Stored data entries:

- - -

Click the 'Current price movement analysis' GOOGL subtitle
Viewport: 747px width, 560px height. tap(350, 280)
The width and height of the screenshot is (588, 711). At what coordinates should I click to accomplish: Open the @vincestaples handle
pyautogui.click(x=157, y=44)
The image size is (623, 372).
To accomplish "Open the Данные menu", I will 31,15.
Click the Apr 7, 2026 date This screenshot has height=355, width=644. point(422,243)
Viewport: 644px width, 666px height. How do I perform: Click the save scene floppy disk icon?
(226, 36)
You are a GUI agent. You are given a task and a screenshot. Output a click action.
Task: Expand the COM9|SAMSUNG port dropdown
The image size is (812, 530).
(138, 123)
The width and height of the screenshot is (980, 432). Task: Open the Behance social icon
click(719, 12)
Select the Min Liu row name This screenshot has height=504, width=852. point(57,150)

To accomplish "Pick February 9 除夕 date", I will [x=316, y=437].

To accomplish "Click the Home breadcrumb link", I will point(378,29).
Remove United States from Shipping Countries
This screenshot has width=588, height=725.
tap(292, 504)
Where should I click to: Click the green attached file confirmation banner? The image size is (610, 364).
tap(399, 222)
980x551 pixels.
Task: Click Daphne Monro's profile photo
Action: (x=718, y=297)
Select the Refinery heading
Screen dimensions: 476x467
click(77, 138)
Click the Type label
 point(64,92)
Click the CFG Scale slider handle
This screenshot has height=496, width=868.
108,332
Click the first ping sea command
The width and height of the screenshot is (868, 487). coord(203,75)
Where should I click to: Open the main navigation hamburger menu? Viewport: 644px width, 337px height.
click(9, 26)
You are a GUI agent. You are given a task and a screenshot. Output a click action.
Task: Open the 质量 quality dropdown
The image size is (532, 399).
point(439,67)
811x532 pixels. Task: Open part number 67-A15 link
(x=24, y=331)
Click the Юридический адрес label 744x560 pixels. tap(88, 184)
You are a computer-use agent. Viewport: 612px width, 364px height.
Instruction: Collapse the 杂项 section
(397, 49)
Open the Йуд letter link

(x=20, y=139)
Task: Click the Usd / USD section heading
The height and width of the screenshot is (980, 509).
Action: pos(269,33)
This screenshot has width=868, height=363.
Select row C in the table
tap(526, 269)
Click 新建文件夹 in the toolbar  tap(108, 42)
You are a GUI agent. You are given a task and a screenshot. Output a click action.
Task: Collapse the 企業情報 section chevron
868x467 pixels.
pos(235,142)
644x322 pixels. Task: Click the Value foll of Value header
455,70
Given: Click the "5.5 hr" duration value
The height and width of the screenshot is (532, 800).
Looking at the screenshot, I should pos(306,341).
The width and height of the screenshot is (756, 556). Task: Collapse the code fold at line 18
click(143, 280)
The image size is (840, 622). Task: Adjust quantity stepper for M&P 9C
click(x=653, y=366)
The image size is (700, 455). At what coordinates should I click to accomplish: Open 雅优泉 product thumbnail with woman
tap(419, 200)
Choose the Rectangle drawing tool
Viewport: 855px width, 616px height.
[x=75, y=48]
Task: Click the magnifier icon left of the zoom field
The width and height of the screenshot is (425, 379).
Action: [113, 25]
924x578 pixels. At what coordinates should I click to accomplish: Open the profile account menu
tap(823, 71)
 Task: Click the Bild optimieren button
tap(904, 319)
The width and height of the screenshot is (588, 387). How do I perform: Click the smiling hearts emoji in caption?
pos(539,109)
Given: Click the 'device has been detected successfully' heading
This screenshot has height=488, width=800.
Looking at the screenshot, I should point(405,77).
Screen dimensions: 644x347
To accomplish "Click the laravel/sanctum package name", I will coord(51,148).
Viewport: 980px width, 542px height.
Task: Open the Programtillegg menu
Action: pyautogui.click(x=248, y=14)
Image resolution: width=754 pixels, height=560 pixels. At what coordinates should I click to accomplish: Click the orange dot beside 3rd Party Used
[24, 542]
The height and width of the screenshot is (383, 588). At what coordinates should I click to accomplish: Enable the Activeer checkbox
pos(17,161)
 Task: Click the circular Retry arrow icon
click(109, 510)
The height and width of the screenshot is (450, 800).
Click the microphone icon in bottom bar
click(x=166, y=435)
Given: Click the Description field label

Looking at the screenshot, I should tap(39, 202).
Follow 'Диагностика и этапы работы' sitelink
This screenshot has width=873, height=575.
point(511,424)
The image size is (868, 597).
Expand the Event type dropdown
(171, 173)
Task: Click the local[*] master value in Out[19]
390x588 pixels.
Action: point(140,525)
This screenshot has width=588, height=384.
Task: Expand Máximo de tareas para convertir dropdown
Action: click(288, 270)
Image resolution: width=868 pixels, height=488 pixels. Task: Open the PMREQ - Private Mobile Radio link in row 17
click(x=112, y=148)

- - -

• Problem to work on:
Using the records above, find the number of lines that contain the string "date", and give that number without further comment.

• Written response:
2